# PROBLÈME POSÉ A
Recopiez à l'identique le passage de la discussion sur le PowerMac G5 qui plante, depuis « Sur XBench il » jusqu'à « sur le Refurb. » inclus.

# PASSAGE EXTRAIT
+--

# PowerMac G5 qui plante! Grrrr! Hargnnn....



## power600 (11 Décembre 2005)

Hello tout le monde everybody 

J'ai un PowerMac G5 2X2.5 qui a la particularité de me permettre d'inonder Apple de rapport de plantage (bien fait, na!).
Il tourne H24 actuellement sur Folding et si je le laisse dans son coin, il calcule très vite et sans soucis.
Si je touche à Aperçu, au terminal, à Shiira ou autre chose, alors il se vautre comme une merde.
Il y a un Tiger tout neuf et à jour dessus.
Sur XBench il a un résulta identique aux machines équivalentes, le Apple Hardware Test ne signale aucun problème. Donc on peut penser que c'est pas un problème matériel.
Si ce n'est que les ventilos semblent un peu feignants, les procs sont à 60° en moyenne et le contrôleur mémoire à 75°!..Or le Apple Hardware Test se passe avec les ventilos qui tournent à fond, lors un éventuel problème de surchauffe lui échappera forcément...
D'un autre côté il se vautre aussi bien après 20 secondes d'uptime qu'après 2 semaines...

A côté j'ai un bon vieux PowerMac G4 qui assure (sauf sur Folding, il est complètement largué), jamais vu de kernel panic avec, il a le même Tiger que l'autre.

Machine chopée sur le Refurb. 

Quelqu'un a-t-il une idée de ce qui perturbe cette lessiveuse?


----------



## macinside (11 Décembre 2005)

révisons nos classiques : "tu a essayer en mettant la machine en configuration d'origine ? tu fait un formatage du disque dur avant l'installation de tiger ? tu a quoi de connecté en USB a la machine ? ..."


----------



## power600 (11 Décembre 2005)

C'est quoi "configuration d'origine"?

+--

# DONNÉES FOURNIES
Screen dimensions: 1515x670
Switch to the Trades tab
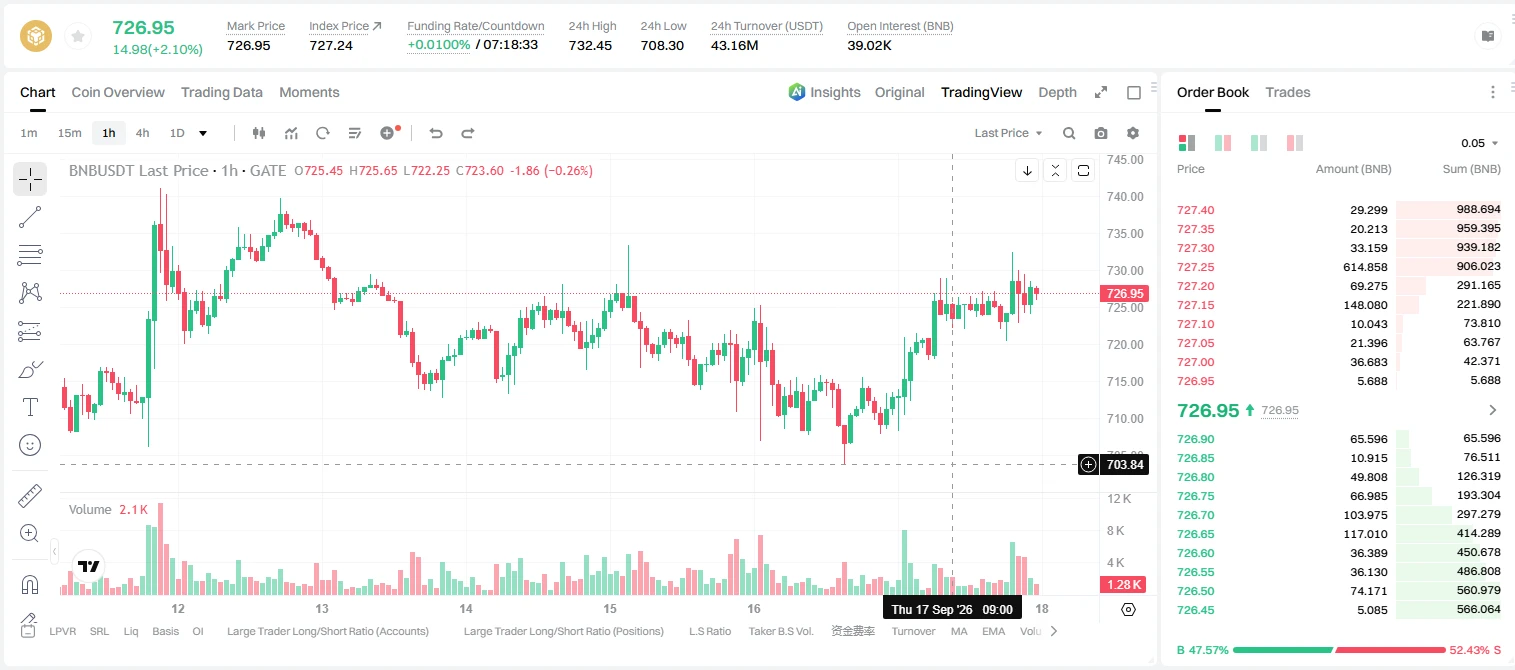click(1287, 92)
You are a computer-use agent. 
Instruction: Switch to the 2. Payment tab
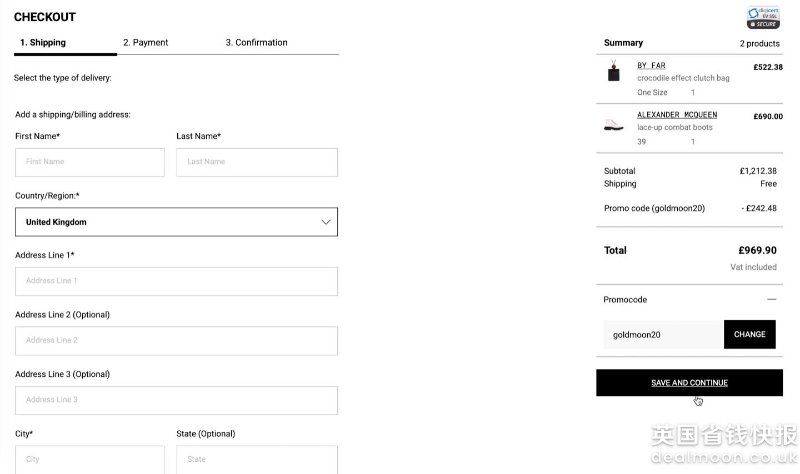[145, 42]
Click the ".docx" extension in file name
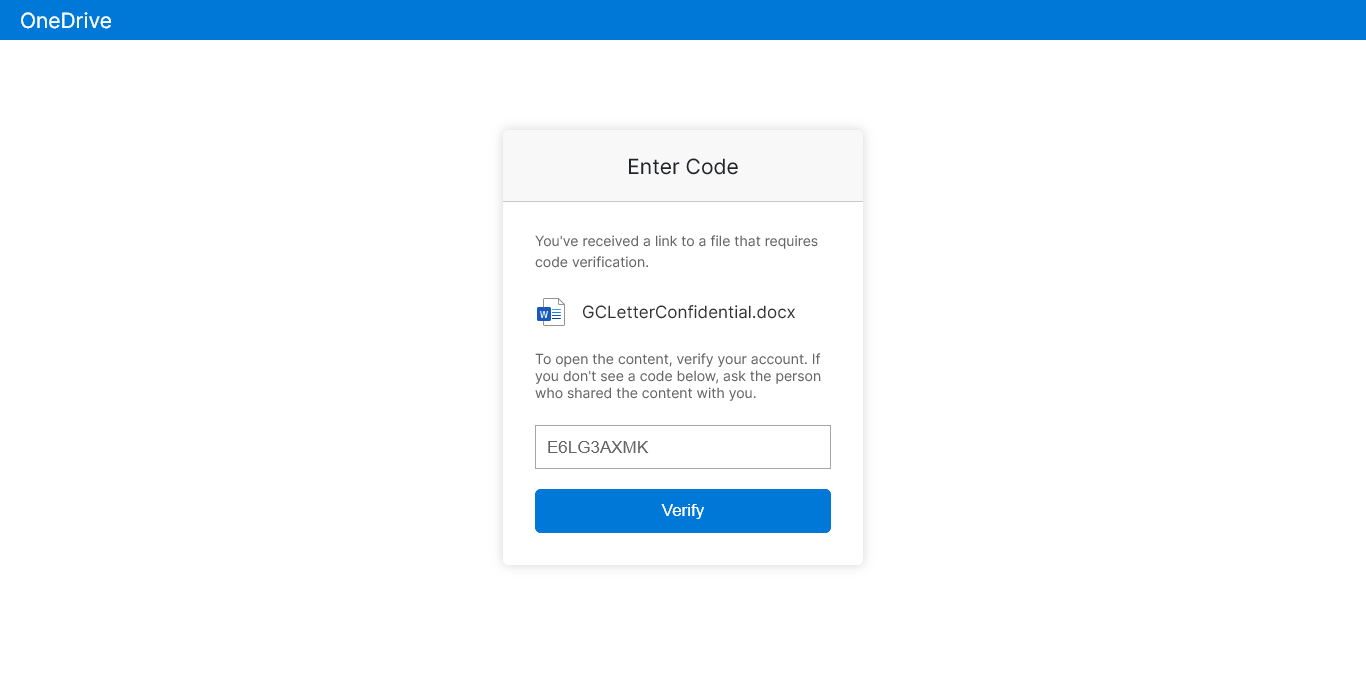 click(774, 312)
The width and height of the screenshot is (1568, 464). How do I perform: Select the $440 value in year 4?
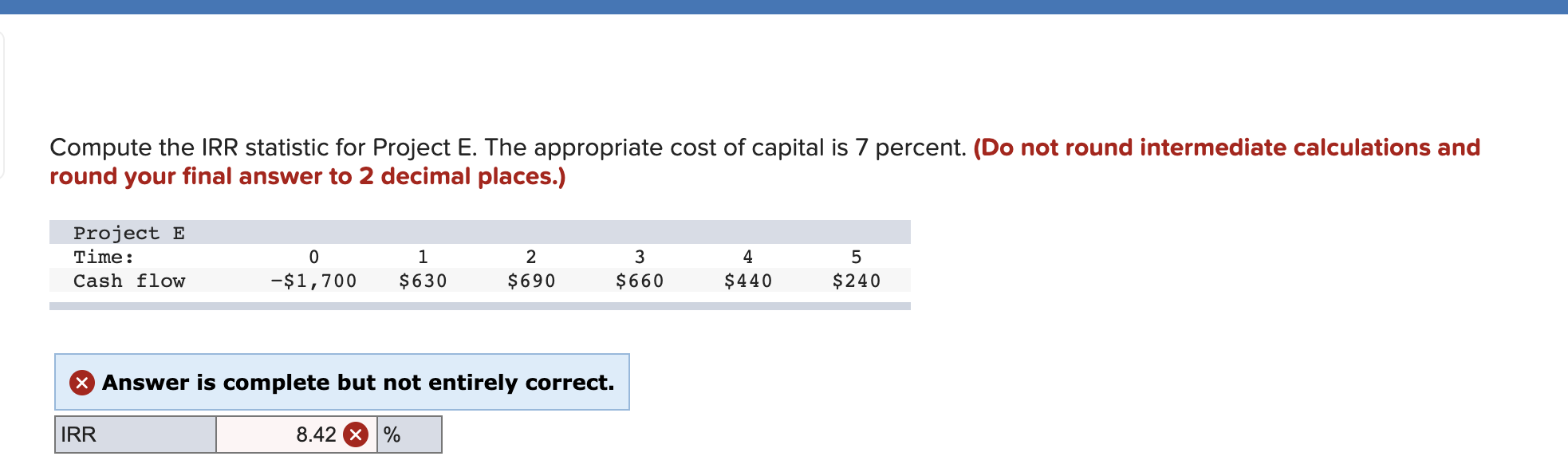click(748, 281)
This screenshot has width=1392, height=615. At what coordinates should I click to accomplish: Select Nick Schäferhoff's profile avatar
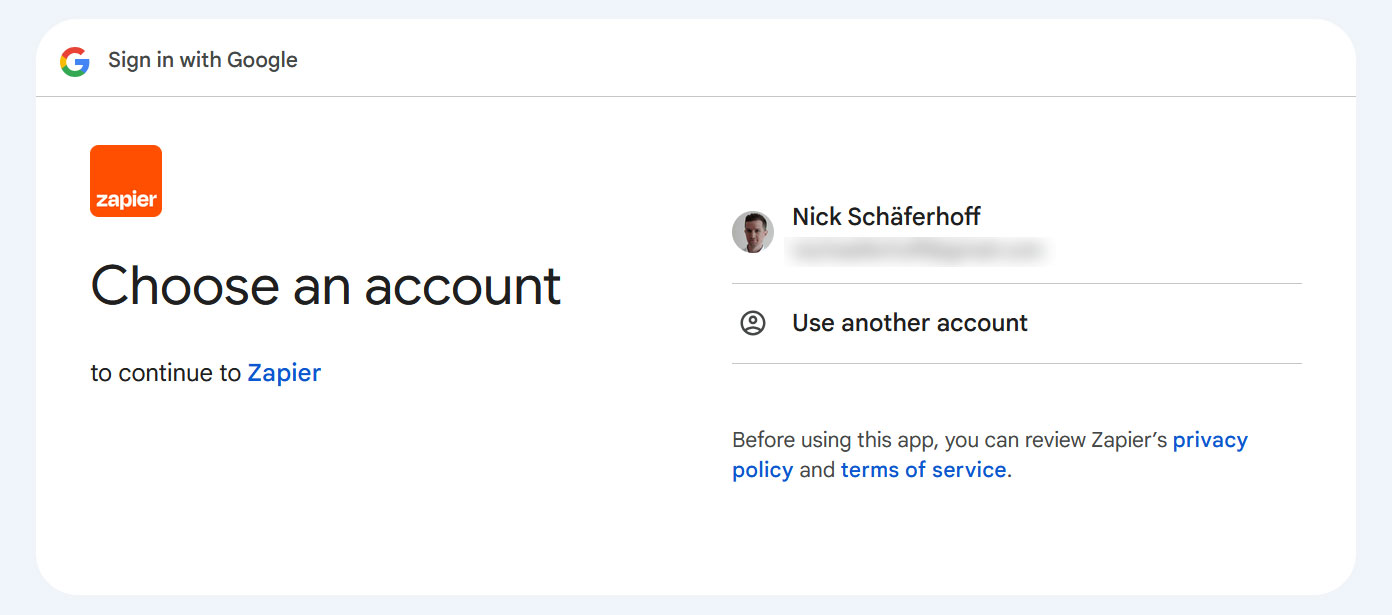[x=753, y=232]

+--

# PROBLÈME POSÉ B
Transformez en liste numérotée les lignes des enregistrements qui vont de la ligne contenant « The width and » jusqu'à la fin des enregistrements, les deux bouts compris, en sautant les lignes vides. Laissez les images en dehors de la réponse.

# RÉPONSE COMPLÈTE A
Sur XBench il a un résulta identique aux machines équivalentes, le Apple Hardware Test ne signale aucun problème. Donc on peut penser que c'est pas un problème matériel.
Si ce n'est que les ventilos semblent un peu feignants, les procs sont à 60° en moyenne et le contrôleur mémoire à 75°!..Or le Apple Hardware Test se passe avec les ventilos qui tournent à fond, lors un éventuel problème de surchauffe lui échappera forcément...
D'un autre côté il se vautre aussi bien après 20 secondes d'uptime qu'après 2 semaines...

A côté j'ai un bon vieux PowerMac G4 qui assure (sauf sur Folding, il est complètement largué), jamais vu de kernel panic avec, il a le même Tiger que l'autre.

Machine chopée sur le Refurb.

# RÉPONSE COMPLÈTE B
1. The width and height of the screenshot is (1568, 464). How do I perform: Select the $440 value in year 4?
2. click(748, 281)
3. This screenshot has width=1392, height=615. At what coordinates should I click to accomplish: Select Nick Schäferhoff's profile avatar
4. [x=753, y=232]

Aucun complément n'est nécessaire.